# First Soil Test



## TravisT (Oct 20, 2019)

Submitted my first soil test last week and received my results today. Would love any recommendations:


----------



## g-man (Jun 15, 2017)

Logan takes me a bit longer to process since they do the calculations in lb/acre at 4in depth. Mentally calculating, P and K are low. A balance fertilizer will be appropriate. Follow the guide  for rates of what to apply to your soil.

One item of note is the ratio of calcium to Mg. I normally don't comment on it, but yours is atypical. I think you should do gypsum to increase your calcium without affecting your pH. In the past, did you apply lime to this soil?


----------



## TravisT (Oct 20, 2019)

G-man, thanks for the reply. I've been using your sticky to try and decipher the results, but have yet to come to any solid solutions.

The 4" depth I think was due to what I told them, not the norm. I believe it said the default was 6" unless they are told otherwise.

I did add lime last season, but I did it completely blind based on the recommendation of neighbors. I doubt they had anything they based this recommendation on.

The only other thing I did last year was the fall nitrogen blitz using urea. I'm glad to have a soil test to now be able to make informed decisions.

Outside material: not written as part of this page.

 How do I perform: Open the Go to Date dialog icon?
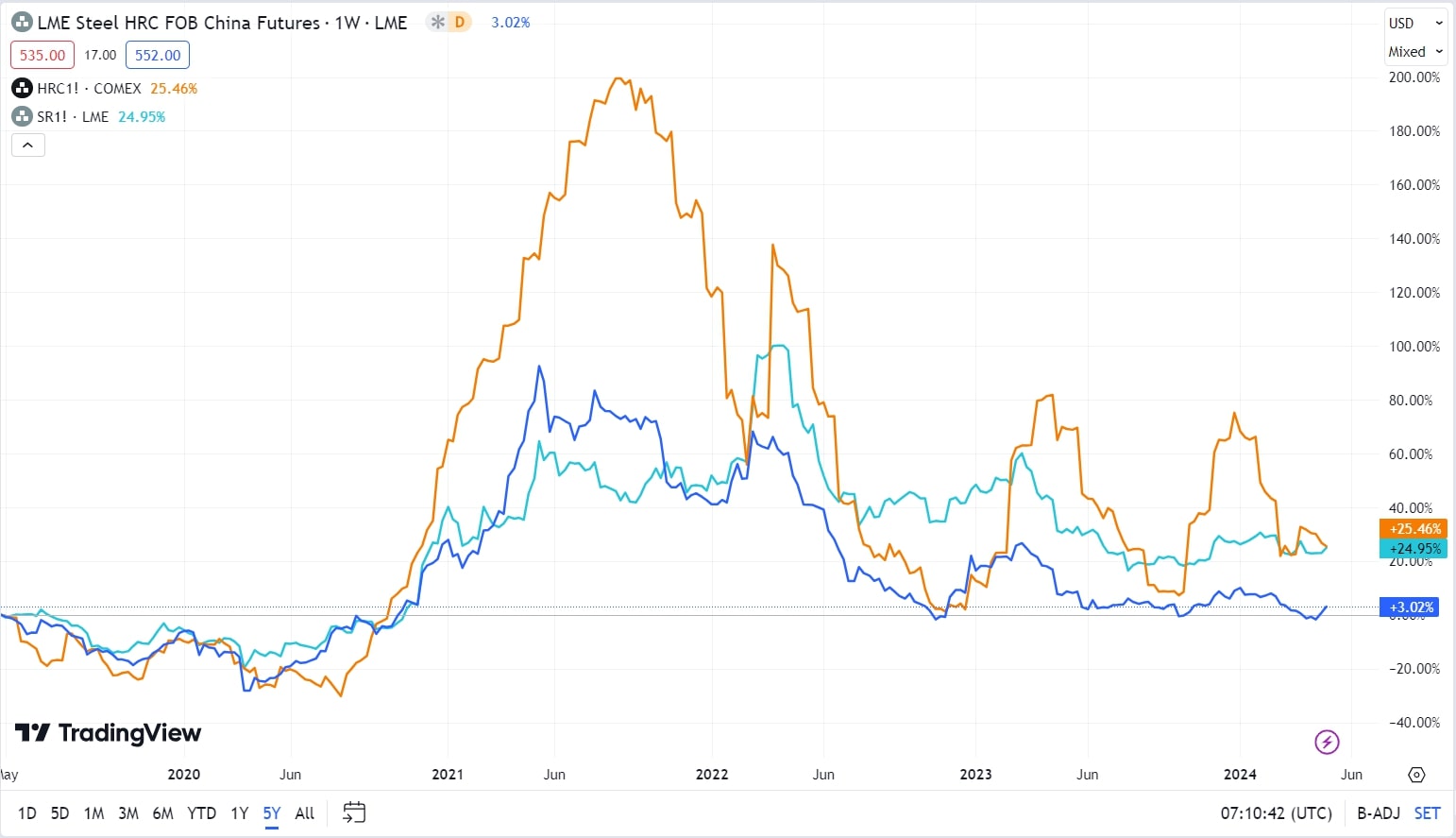353,812
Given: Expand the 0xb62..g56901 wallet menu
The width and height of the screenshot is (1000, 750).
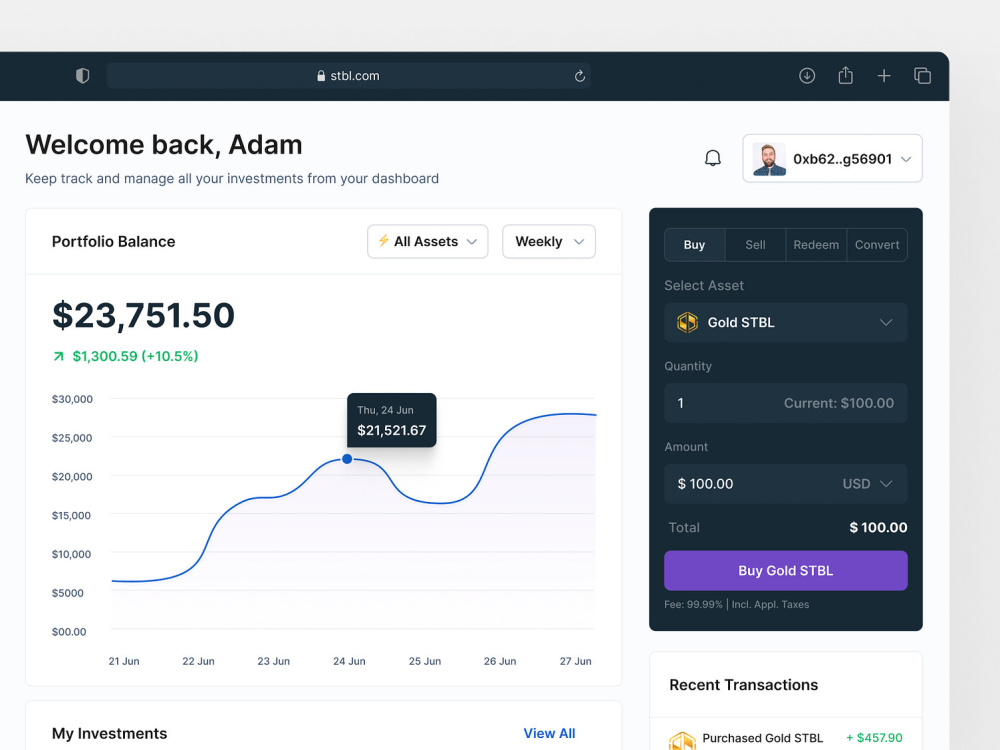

I will keep reading but plan to go with a balanced fertilizer for now. Looks like due to being on the high end of the pH spectrum, iron applications should be FAS. Aside from the gypsum (what rate would you recommend?), does it look like any other applications are necessary in the near term?


----------



## g-man (Jun 15, 2017)

The lime likely raised your mg levels. It also could push your pH above 7. How much you did?

See what you find locally for the balanced fert. Lowes, HD, Walmart sell it.

7.1 pH is not too high. My yard is close to 8. Some of the iron you have will still be available via the roots at that level. So, don't sweat the FAS. Do a bag of Milo or carbonX or Scott GreenMax if you want more color.

I will need to get back to you on the calculation of gypsum.


----------



## TravisT (Oct 20, 2019)

Honestly don't remember how much lime I put down last year. That was before I started getting serious about this and logging everything.

The fertilizer shouldn't be a problem. I've picked up 10-10-10 in the past from southern states. I'm sure there are other sources as well. 46-0-0 was harder to find, so I ended up ordering it online last year. Still have some left, and may not need it given the other elements are lacking.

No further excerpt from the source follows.